▶ [Goal of the exercise]: Quote the listing below word for word, from its first line through the line containing "This screenshot has width=1297, height=537.", with both of those lines included.
# # #
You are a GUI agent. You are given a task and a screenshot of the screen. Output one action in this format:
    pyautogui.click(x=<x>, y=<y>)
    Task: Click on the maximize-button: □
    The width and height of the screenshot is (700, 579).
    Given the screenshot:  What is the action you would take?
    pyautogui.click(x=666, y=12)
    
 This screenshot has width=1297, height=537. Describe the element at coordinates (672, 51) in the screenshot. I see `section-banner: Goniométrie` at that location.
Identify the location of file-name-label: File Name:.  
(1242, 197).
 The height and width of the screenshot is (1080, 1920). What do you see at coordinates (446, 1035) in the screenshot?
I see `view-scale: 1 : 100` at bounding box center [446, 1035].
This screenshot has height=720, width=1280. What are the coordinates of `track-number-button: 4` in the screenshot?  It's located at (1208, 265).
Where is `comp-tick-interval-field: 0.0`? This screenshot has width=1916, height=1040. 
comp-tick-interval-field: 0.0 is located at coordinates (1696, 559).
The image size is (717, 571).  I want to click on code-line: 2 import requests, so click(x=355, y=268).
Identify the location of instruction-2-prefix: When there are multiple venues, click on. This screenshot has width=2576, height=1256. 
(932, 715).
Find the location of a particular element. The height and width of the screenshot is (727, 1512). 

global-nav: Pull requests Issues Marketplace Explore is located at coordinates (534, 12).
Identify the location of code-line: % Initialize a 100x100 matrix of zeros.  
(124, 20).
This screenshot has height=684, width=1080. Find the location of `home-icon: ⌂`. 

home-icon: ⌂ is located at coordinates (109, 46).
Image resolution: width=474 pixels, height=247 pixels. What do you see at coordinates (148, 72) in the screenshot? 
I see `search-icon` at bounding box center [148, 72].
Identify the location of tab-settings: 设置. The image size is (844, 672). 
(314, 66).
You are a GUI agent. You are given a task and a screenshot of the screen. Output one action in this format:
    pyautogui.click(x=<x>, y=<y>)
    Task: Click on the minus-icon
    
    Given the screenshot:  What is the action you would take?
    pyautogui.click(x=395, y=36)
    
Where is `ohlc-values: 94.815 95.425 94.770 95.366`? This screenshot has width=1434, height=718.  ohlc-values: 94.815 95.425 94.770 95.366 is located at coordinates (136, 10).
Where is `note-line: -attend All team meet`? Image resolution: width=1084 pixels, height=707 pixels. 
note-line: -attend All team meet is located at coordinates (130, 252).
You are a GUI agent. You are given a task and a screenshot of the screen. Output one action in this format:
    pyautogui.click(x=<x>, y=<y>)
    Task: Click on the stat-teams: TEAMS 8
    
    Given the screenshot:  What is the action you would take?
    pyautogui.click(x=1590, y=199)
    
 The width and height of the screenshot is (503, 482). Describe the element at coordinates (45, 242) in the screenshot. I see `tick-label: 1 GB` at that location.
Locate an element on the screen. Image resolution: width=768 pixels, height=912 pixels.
# # #
▶ [Written answer]:
You are a GUI agent. You are given a task and a screenshot of the screen. Output one action in this format:
    pyautogui.click(x=<x>, y=<y>)
    Task: Click on the maximize-button: □
    The width and height of the screenshot is (700, 579).
    Given the screenshot:  What is the action you would take?
    pyautogui.click(x=666, y=12)
    
 This screenshot has width=1297, height=537. Describe the element at coordinates (672, 51) in the screenshot. I see `section-banner: Goniométrie` at that location.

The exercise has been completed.